WHAT YOU HAVE TO DO: Repeat, please, exactly the lines from the one that has "Viewport: 514px width, 259px" through the end of the records below, with pictures dropped.
══════
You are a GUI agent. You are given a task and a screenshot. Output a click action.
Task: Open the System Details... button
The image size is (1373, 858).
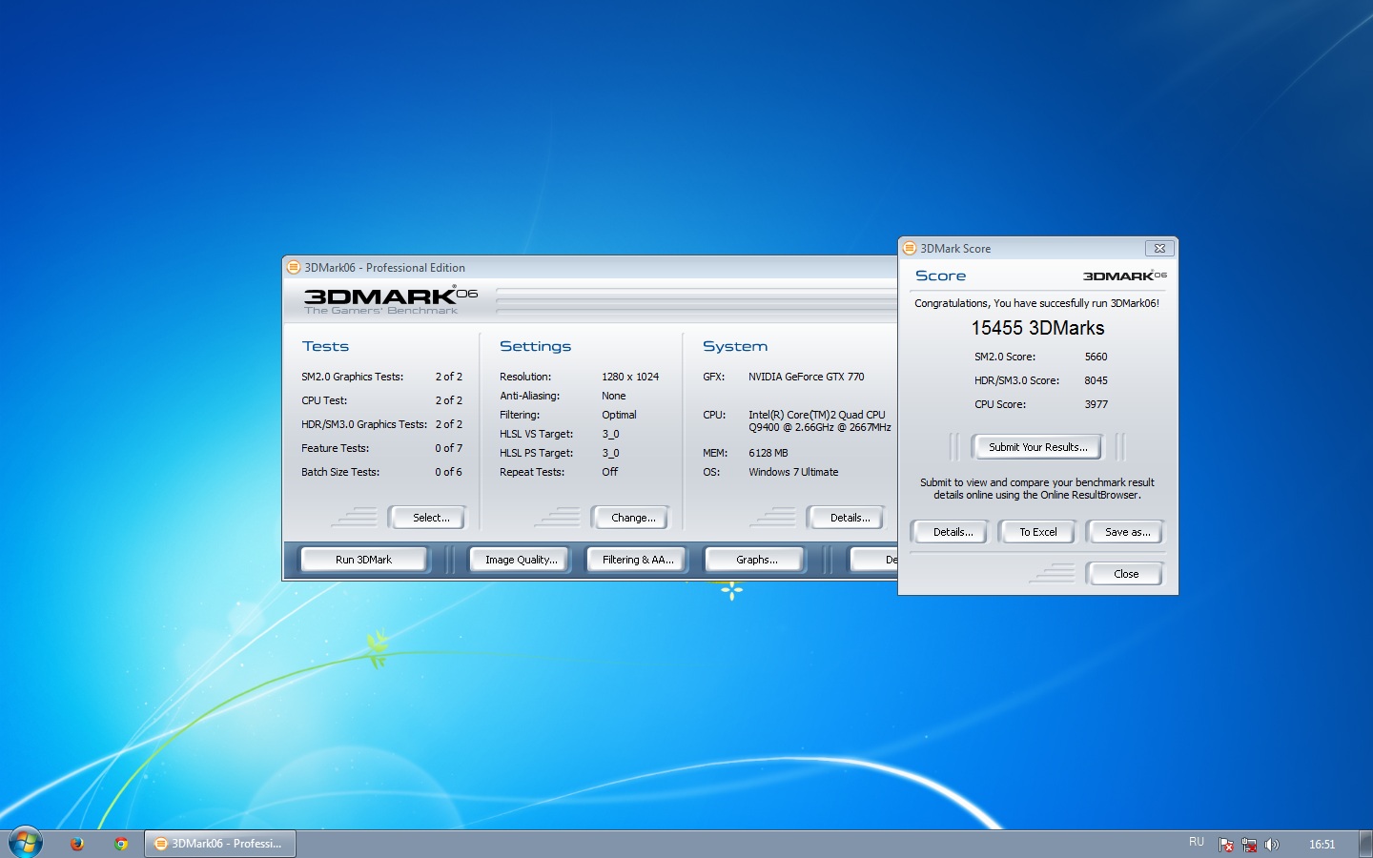pyautogui.click(x=849, y=518)
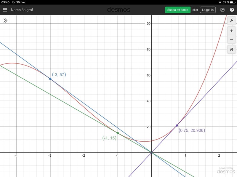
Task: Open the powered by desmos link
Action: click(226, 170)
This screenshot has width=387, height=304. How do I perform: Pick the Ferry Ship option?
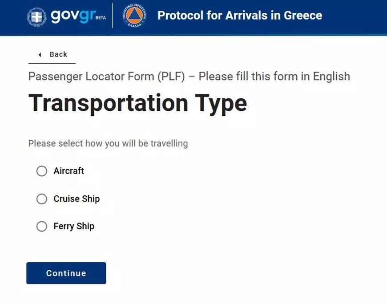coord(42,227)
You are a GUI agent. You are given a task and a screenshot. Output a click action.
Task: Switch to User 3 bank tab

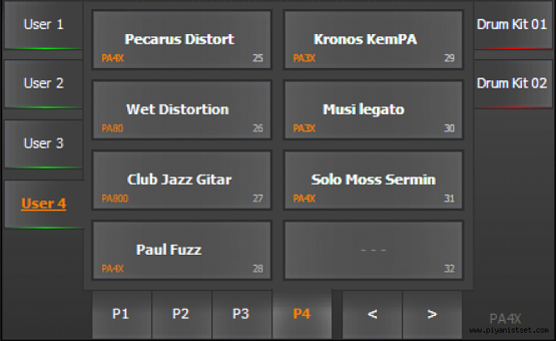coord(43,144)
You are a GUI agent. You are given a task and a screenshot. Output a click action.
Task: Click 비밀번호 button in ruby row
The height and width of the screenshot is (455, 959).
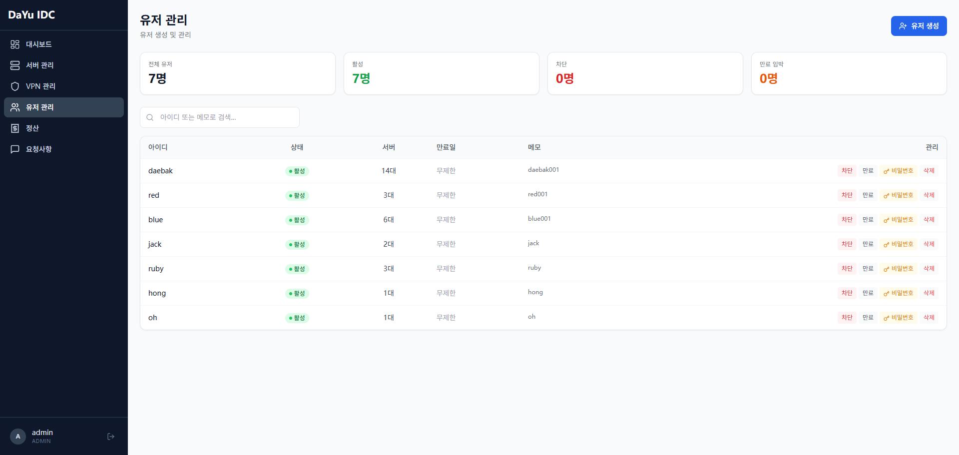click(898, 269)
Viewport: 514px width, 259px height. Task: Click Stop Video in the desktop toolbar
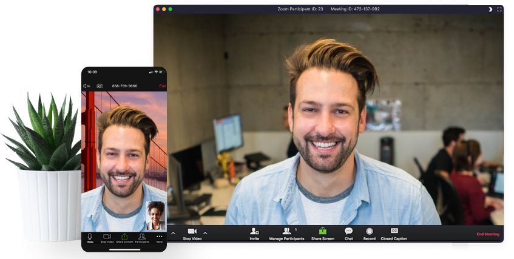[192, 233]
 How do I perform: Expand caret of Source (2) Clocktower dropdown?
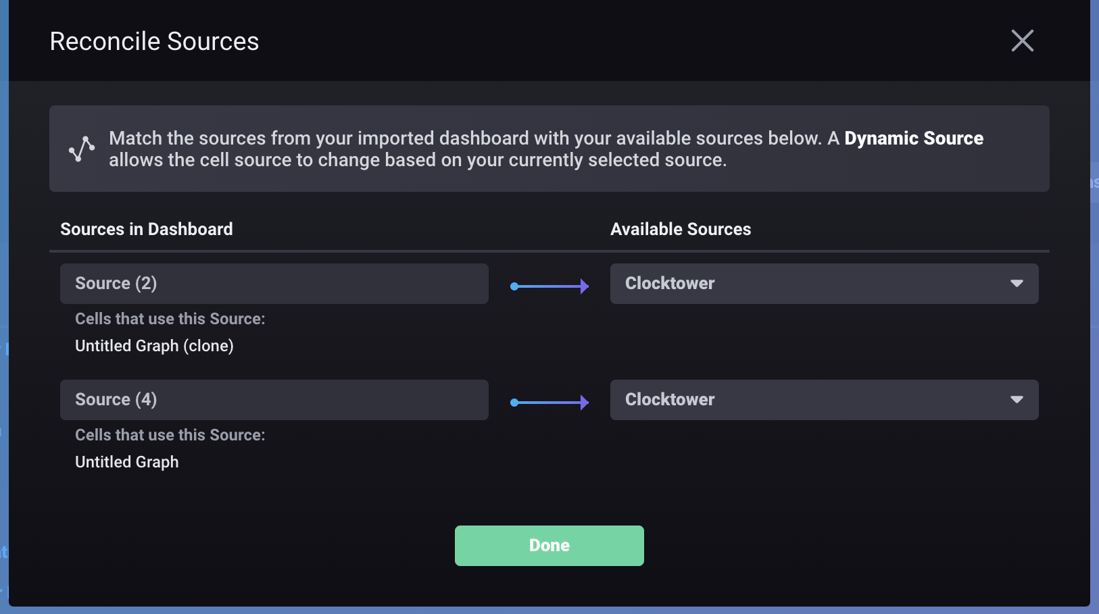click(1017, 284)
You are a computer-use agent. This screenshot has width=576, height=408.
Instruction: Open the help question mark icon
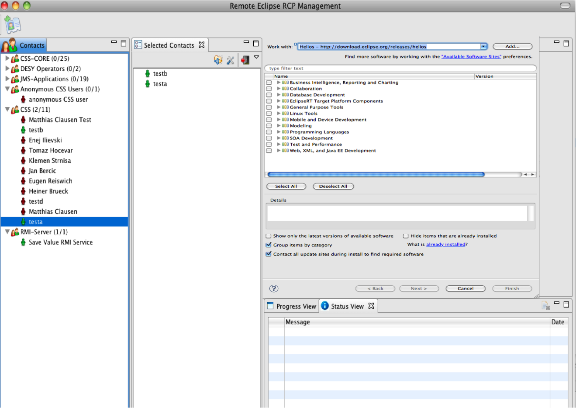(x=274, y=288)
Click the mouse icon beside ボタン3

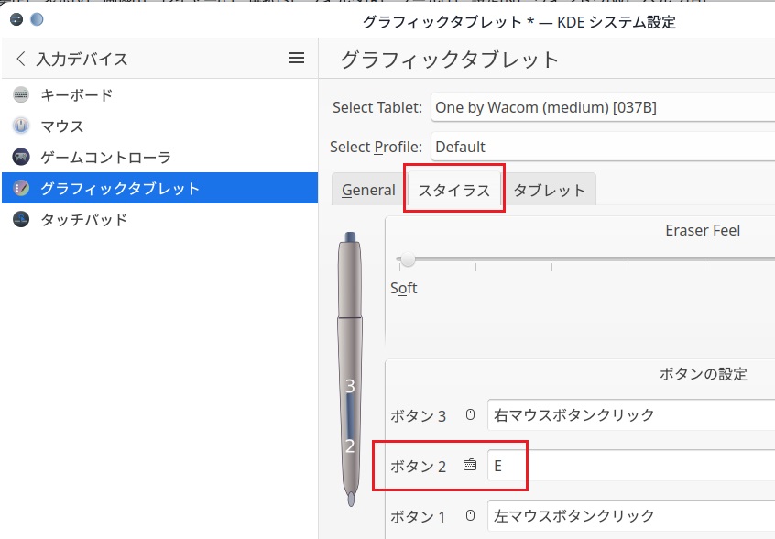(471, 415)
══════
REPLY TO THE EXERCISE:
Viewport: 514px width, 259px height. Task: Click Stop Video in the desktop toolbar
[192, 233]
 How do I perform: Expand caret of Source (2) Clocktower dropdown?
click(1017, 284)
You are a computer-use agent. This screenshot has width=576, height=408.
Instruction: Open the help question mark icon
(x=274, y=288)
Click the mouse icon beside ボタン3

(471, 415)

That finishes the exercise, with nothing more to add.